Yahoo's SmartAds platform delivers its individualized ads by culling information from the 500 million people who visit the Yahoo Web site each month, according to company spokeswoman Gaude Paez. The new technology is a boon to advertisers, she said, because they no longer have to draw up advertising campaigns aimed at a wide demographic that includes millions of people, but can have their ads tailored to each individual surfer.

With the new program, companies provide Yahoo with the graphics and other information for the ads, and Yahoo does what Paez calls the "heavy lifting" of creating thousands of ads, each targeted at a specific user based on that person's search history and any other identifying information they provide to Yahoo, particularly if they are logged in to the site with a registered username.

The program has been launched on Yahoo sites for advertisers in the travel industry including two of the three major U.S. airlines, who declined to be identified by name. Yahoo will then expand the program to include automobile and retail companies, as well as its partner Web sites including eBay and Comcast.

How Concerned Should You Be?

Paez said that users should not be concerned about privacy, pointing to Yahoo's privacy policy prominently available to all visitors of the site, and arguing that while advertisers want to target individuals, they do not need information as specific as their name. Yahoo's current policy is to retain consumer data for no more than 18 months before identifying information is removed from it, she said.

But, according to Eben Moglen, a professor at Columbia Law School who is opposed to new advertising programs like SmartAds, over the years, consumers have convinced themselves that because they are being offered products that they may want the information gathering is harmless, even though in reality it is not.

"The existing commercial Web is becoming the most intensively surveilled part of human existence, period.

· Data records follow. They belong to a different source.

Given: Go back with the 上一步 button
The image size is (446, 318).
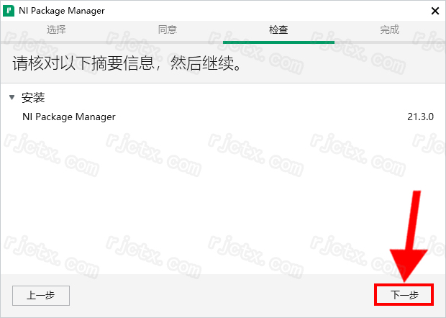Looking at the screenshot, I should tap(41, 296).
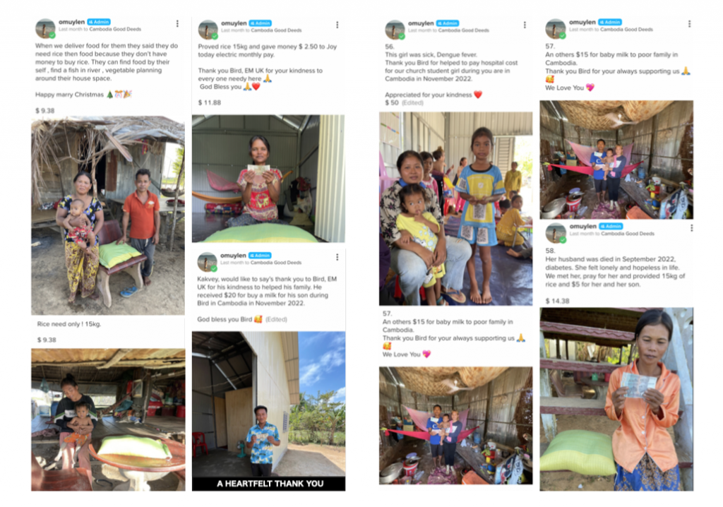Open photo of woman in orange shirt holding banknote
Image resolution: width=723 pixels, height=507 pixels.
(x=616, y=399)
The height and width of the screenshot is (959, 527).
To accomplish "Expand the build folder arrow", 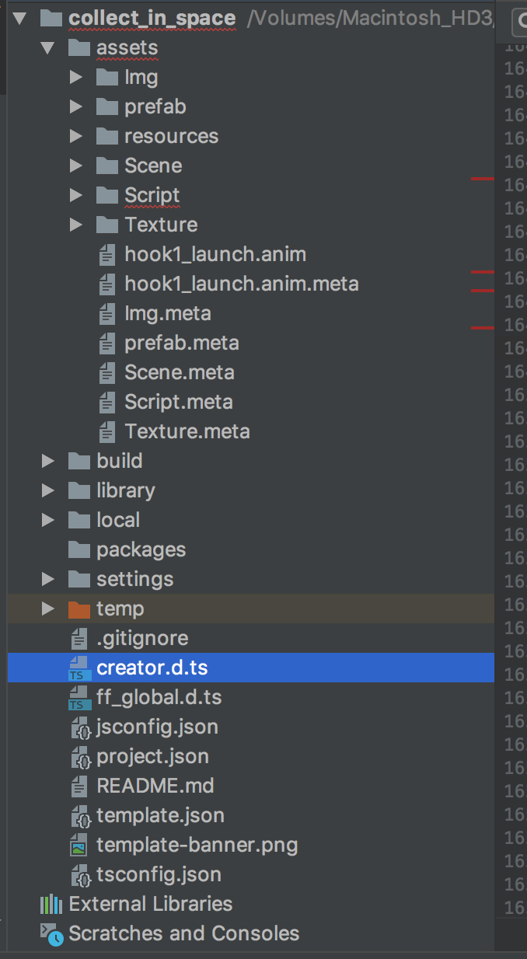I will pyautogui.click(x=48, y=461).
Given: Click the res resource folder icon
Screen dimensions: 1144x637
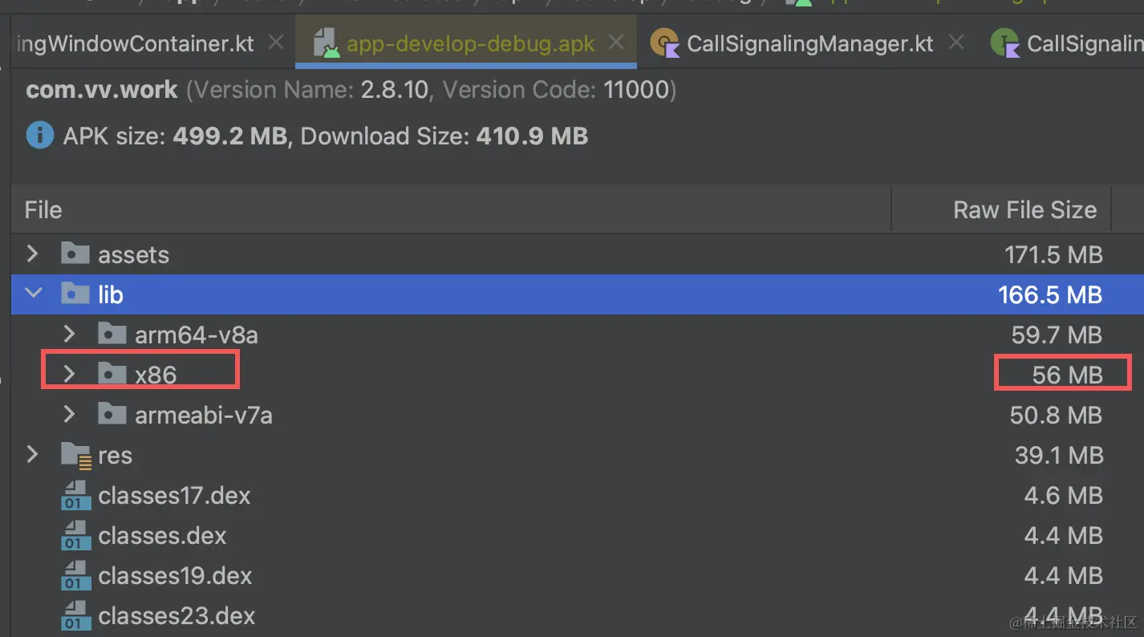Looking at the screenshot, I should (x=76, y=456).
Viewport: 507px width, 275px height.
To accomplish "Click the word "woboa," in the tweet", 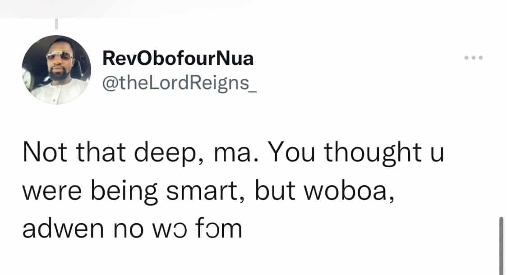I will pyautogui.click(x=349, y=191).
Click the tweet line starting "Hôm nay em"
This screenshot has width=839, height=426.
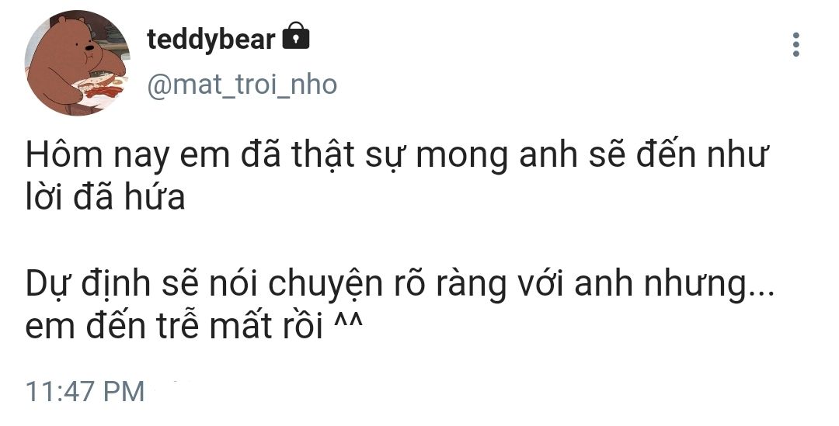(x=396, y=156)
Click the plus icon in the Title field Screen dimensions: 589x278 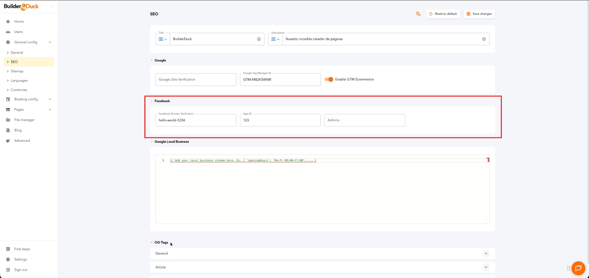coord(259,39)
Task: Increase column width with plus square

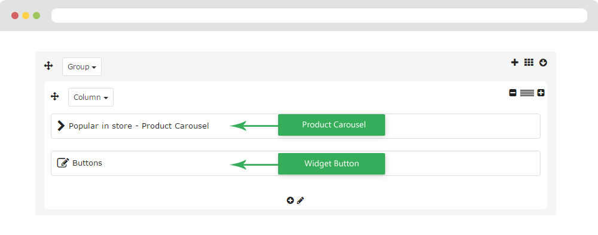Action: [541, 93]
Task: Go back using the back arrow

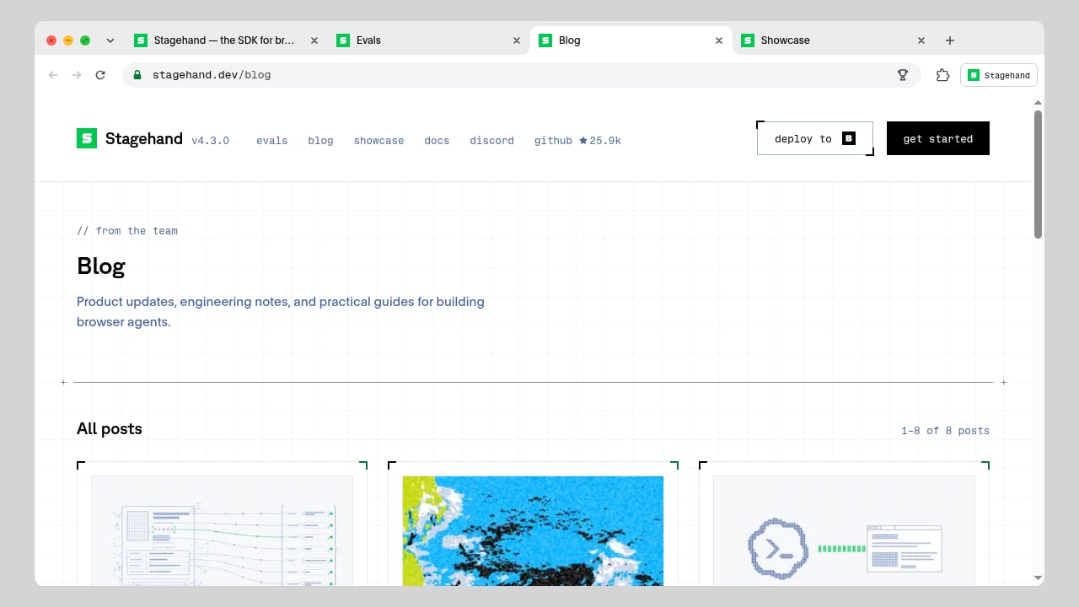Action: tap(53, 75)
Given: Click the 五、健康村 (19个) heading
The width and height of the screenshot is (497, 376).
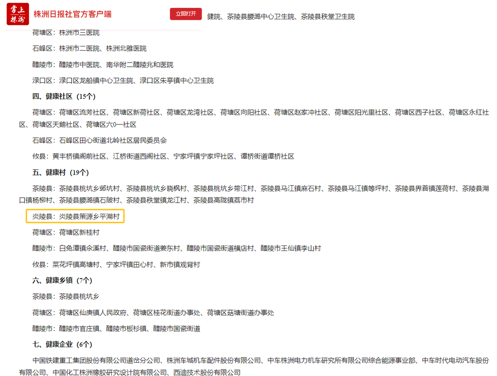Looking at the screenshot, I should click(x=60, y=172).
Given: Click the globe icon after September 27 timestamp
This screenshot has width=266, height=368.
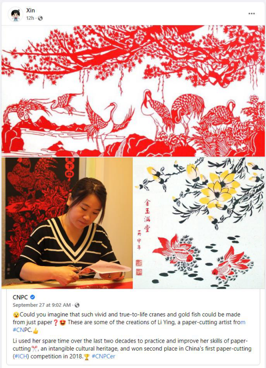Looking at the screenshot, I should coord(77,305).
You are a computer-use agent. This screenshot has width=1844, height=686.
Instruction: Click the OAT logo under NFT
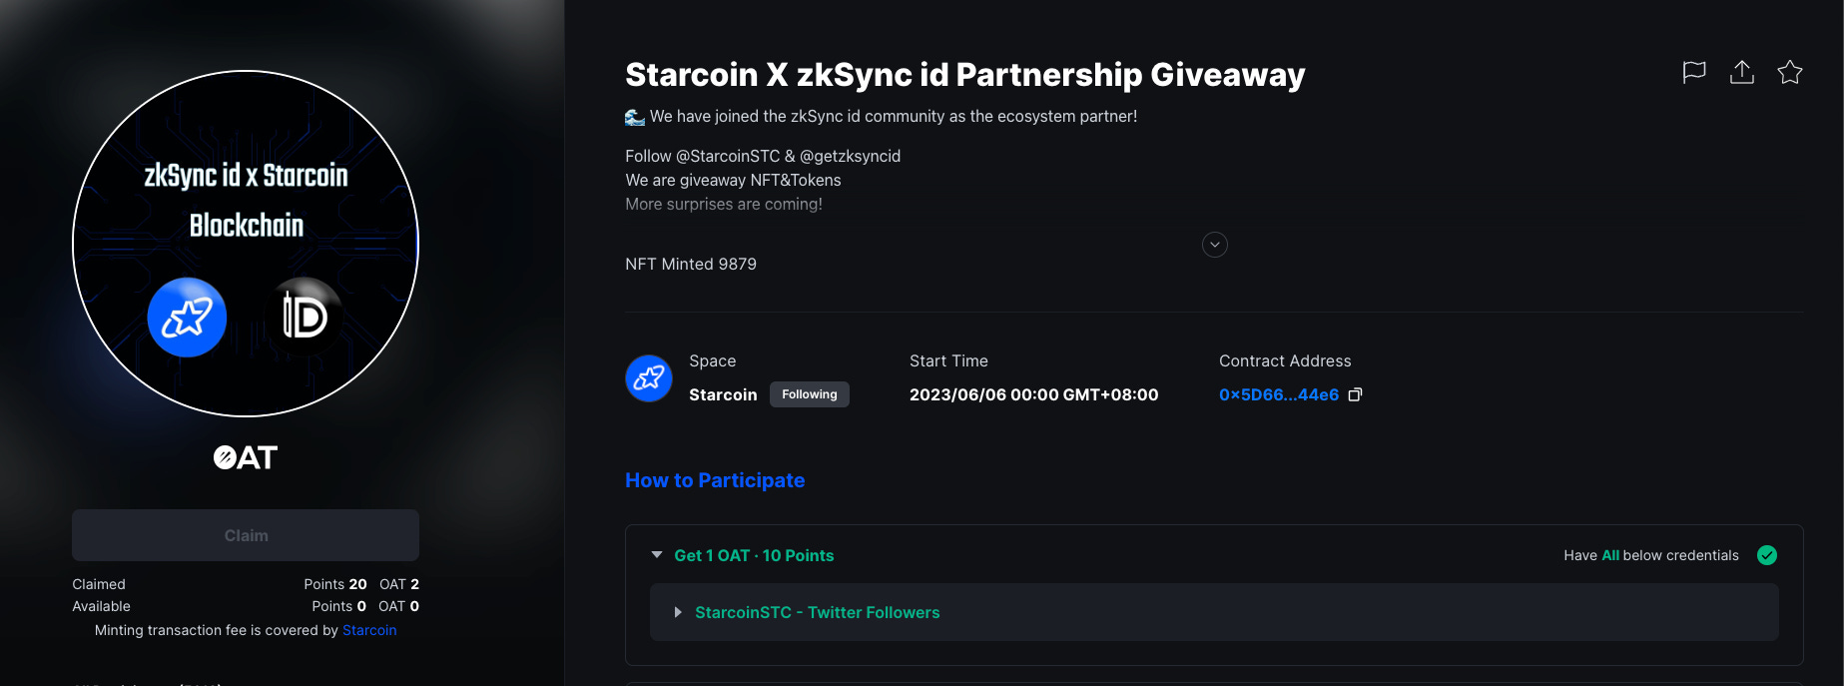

Your click stream along with all your electronic records ... can be aggregated by those who have the money to pay [for them]," said Moglen, who is also the founding director of the Software Freedom Law Center. "The current design of the existing commercial Web is not a private place."

Both Moglen and Stephens said these new advertising methods eventually aim to connect with users on a subconscious level, providing them with advertisements for what they want perhaps before they even know they want it.

"In the aggregate all these innocuous pieces of information [compiled by SmartAds] paint a picture of you as a consumer that is so complete that nobody could possibly have all this information about yourself other than you and perhaps your spouse," Stephens said.

But Singleton dismissed many of these concerns, saying that in the long run users will take the onus for protecting their privacy into their own hands by devising new ways to protect their identity -- or, if they care enough, by switching over to another, more secure Web host.

These difficult questions of Internet privacy are likely to only loom larger and more complex as time passes and companies follow Yahoo's lead of offering increasingly personalized advertisements based on detailed personal information.

But if you are concerned about your Internet privacy, what can you do to protect your identity today? Moglen suggests avoiding Web sites that require a log in, and using different Web sites for different needs -- perhaps Yahoo for your email and Google for your Web searches so that "the totality of the information that any one company has about you is not as extensive" as it otherwise might be.